John Wayne, como não poderia ser diferente, é o tour de force de O ÚLTIMO PISTOLEIRO, está simplesmente sensacional. O sujeito reúne toda a essência da persona que desenvolveu ao longo da carreira vivendo centenas de personagens para transcender em Booker, o cowboy em fim de carreira definitivo. Wayne nunca esteve tão carismático e singelo como aqui, sem perder o jeito durão que o transformou num dos maiores casca-grossas do velho oeste. Mas são os momentos bucólicos e simples que dão força ao filme: os diálogos entre Wayne e Bacall, a relação fraternal que surge entre o protagonista e o jovem Ron Howard e principalmente Wayne contracenando com James Stewart, num desses momentos dignos de antologia.

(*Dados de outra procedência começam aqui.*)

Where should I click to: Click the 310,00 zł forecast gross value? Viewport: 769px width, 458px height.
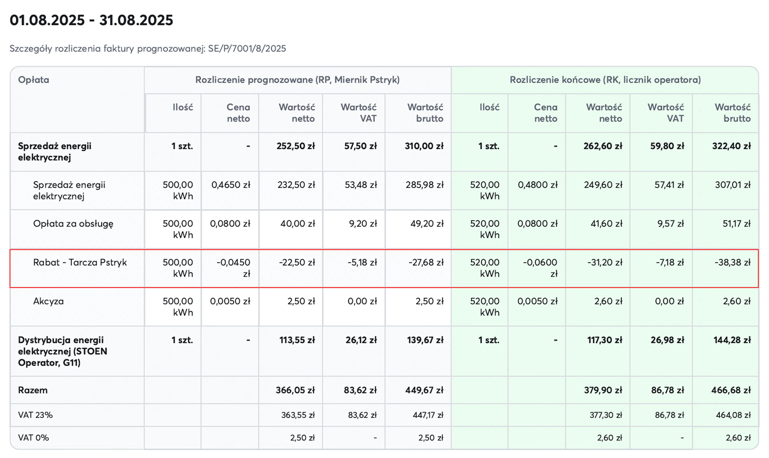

Don Siegel aproveita todo esse material humano da melhor maneira possível, sem nunca soar piegas pelos temas delicados e nem cair na tentação de transformar a coisa toda num dramalhão sentimental. O filme é até bastante leve e divertido, embora não tenha a energia de outros trabalhos do homem, que foca mais nas performances do elenco. E apesar de atores talentosos, que é realmente o melhor de O ÚLTIMO PISTOLEIRO, o filme não deixa de ter alguns problemas. Depois de um começo sólido, que te cativa, o ritmo começa a cair um bocado, enrola demais e me peguei bocejando lá pelas tantas.

23905203bzf

Rola algumas histórias de que Siegel e Wayne não teriam se dado muito bem durante as filmagens e era comum o ator tentar querer dirigir o filme, atravessando Siegel, reclamando que o projeto merecia um tom mais épico, totalmente fora do estilo mais seco do diretor. Inclusive chegou a queixar e palpitar no tiroteio final, dizendo que seu personagem nunca poderia atirar em alguém pelas costas, que  nunca tinha feito isso na vida, e esse tipo de baboseira. Acho que o “Duke” já estava perdendo a noção, mas O ÚLTIMO PISTOLEIRO volta a melhorar justamente perto do final, quando Books parte na iminência de encarar os seus inimigos à base de chumbo-grosso. E ação do clímax talvez não seja das melhores sequências de tiroteio que o Siegel já filmou na vida, mas é classuda, tensa e sangrenta suficiente pra prender a respiração.

De qualquer forma, o saldo final é muito positivo. O ÚLTIMO PISTOLEIRO pode não ser a melhor despedida, mas não deixa de ser um bom reflexo da mudança dos tempos para um pistoleiro old school adentrando no século XX, e um interessante estudo sobre a aproximação da morte. E vale muito a pena aproveitar o “Duke” numa atuação daquelas!